When Peter Voulkos first worked with bronze, in 1959, it was – he later said – “a matter of convenience.” That tells you a lot about where he was coming from. Few sculptors then would have seen bronze casting, just then being experimentally rediscovered in independent foundries, as a path of low resistance. But then, Voulkos had just made the most titanic works of his career – a series of totemic sculptures like Sitting Bull and Little Big Horn, which still rank as the most important of all modern ceramics.1
He’d arrived at those herculean achievements in a studio on Glendale Boulevard, shared with John Mason, which had an impressive infrastructure for making: a walk-in kiln, industrial mixers and humidity control. When Voulkos was fired from the Otis Art Institute for general recalcitrance, and moved up to the Bay Area to teach at Berkeley, he was abruptly cut off from this facility and needed to find a new productive pathway.

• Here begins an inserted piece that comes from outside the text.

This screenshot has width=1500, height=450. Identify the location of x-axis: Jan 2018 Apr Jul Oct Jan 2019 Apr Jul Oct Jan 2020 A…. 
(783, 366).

This was where bronze casting came in: a group led by Donald Haskins had set up the Garbanzo Works, and he was able to immediately begin creating sculpture there. This led swiftly to a body of work constructed from cylindrical, spherical and cubic forms, like giant Tinkertoys. While he never entirely stopped working in clay, Voulkos’s enormous artistic energies would be focused on bronze for most of the next decade.
So it was in the nature of a return when Voulkos began collaborating with Artworks Foundry (the same facility that made Judy McKie’s bronzes) in 1986. Now he had different priorities. In the ensuing years, he had developed a few key typologies in his ceramic work, of which the most famous is the “stack” – a veritable mountain of clay, rammed full of constructive incident, culminating in a cylindrical top. These works retain a nominal basis in the vessel form, but transcend it through sheer scale and power; they inhabit a room with geological presence.

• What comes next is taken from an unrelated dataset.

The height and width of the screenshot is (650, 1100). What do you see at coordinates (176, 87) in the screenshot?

Anasazi – the name alludes to the Ancestral Puebloan people, masters of pottery in their own right – is a casting of one of these ceramic stacks, which was fully eleven years old when Voulkos recreated it in bronze. Rather like anagama wood firing (a process that he undertook mainly with Peter Callas), casting was a way to open up his practice beyond the studio. The inherent monumentality of the metal, and the patination that the foundry added, imbues the work with tremendous gravitas, rivaling the best of what he made in clay.
[1] See Glenn Adamson, Barbara Paris Gifford, and Andrew Perchuk, Voulkos: The Breakthrough Years (Museum of Arts and Design, 2016).